Ask The Care Expert about ... antibiograms
Sherrie Dornberger, RN, CDONA, FACDONA Executive Director, NADONA
We're starting an antibiotic stewardship program at our facility and I was told that as the head nurse, I should be using our “antibiogram.” I am not familiar with this — can you help?
The antibiogram is a periodic summary of antimicrobial susceptibilities of local bacterial isolates submitted to the clinical microbiology laboratory. The percentage of the most frequently isolated bacteria should be presented in the antibiogram, preferably in a tabular form.
You should be able to get your facility's antibiogram from your lab. The lab should be able to break it down by your facility, floor or wing, depending on the software the lab uses.
It gets the information from the lab results for any cultures and tests they do to isolate organisms. These colonies can be susceptible, resistant or intermediate in response to the antibiotics. Susceptible means they can't grow if the drug is present. This means the antibiotic is effective against the bacteria. Resistant means the bacteria can grow even if the drug is present.
Antibiograms are often used by clinicians to assess local susceptibility rates, as an aid in selecting empiric antibiotic therapy, and in monitoring resistance trends.
Your pharmacy also should be able to assist you with a list of all of the antibiotics used, the professional ordering and the length of time ordered.
Some of the interesting things you can do are see if antibiotics are being ordered before a culture and sensitivity is preformed, which professional is ordering the most antibiotics, if there is a particular antibiotic being ordered, and also if a certain nurse is calling the doctors to suggest the use of an antibiotic.
All of this information will assist you with an effective antibiotic stewardship program.

** Things to do **
• a. According to the antibiogram article, where can a facility's antibiogram be obtained?
• b. Repeat the antibiogram article word for word from "It gets the" to "even if the drug is present.".
The recorded lines have no connection to the antibiogram article.

Recorded data:
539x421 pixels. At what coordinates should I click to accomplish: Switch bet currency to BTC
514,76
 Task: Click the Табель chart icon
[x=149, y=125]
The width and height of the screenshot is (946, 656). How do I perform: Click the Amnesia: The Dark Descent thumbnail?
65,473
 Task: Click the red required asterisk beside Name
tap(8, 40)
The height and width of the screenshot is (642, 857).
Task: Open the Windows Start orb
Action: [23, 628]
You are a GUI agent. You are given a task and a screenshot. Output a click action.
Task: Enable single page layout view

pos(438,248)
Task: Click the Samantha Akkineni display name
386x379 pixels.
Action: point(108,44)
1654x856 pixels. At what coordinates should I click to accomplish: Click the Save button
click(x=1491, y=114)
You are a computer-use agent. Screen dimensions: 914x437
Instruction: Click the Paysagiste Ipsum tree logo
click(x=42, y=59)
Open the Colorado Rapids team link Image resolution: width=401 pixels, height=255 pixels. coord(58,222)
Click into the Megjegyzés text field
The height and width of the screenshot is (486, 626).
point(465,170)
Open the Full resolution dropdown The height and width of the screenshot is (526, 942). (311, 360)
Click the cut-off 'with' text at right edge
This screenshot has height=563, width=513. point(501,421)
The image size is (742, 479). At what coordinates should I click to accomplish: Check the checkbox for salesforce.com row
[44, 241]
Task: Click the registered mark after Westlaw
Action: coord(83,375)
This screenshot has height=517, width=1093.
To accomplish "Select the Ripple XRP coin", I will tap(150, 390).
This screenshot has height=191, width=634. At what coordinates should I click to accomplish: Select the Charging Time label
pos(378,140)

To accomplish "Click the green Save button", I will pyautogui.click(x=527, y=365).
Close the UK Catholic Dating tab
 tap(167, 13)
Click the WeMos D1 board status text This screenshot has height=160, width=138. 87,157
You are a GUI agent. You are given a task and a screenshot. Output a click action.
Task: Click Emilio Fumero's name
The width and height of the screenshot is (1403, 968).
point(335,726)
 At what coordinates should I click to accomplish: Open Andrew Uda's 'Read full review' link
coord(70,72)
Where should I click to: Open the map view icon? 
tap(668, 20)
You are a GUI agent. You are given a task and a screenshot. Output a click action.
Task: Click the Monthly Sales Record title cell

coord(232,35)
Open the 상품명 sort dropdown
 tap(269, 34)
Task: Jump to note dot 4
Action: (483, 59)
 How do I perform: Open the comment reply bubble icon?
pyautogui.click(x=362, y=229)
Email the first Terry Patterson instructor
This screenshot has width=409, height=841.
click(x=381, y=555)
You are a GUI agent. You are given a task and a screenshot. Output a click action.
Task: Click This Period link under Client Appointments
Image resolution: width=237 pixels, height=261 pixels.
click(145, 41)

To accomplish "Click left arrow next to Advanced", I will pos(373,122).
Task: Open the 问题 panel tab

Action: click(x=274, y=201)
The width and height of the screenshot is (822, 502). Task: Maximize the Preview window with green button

** Expected results **
• a. From the facility's lab.

• b.
It gets the information from the lab results for any cultures and tests they do to isolate organisms. These colonies can be susceptible, resistant or intermediate in response to the antibiotics. Susceptible means they can't grow if the drug is present. This means the antibiotic is effective against the bacteria. Resistant means the bacteria can grow even if the drug is present.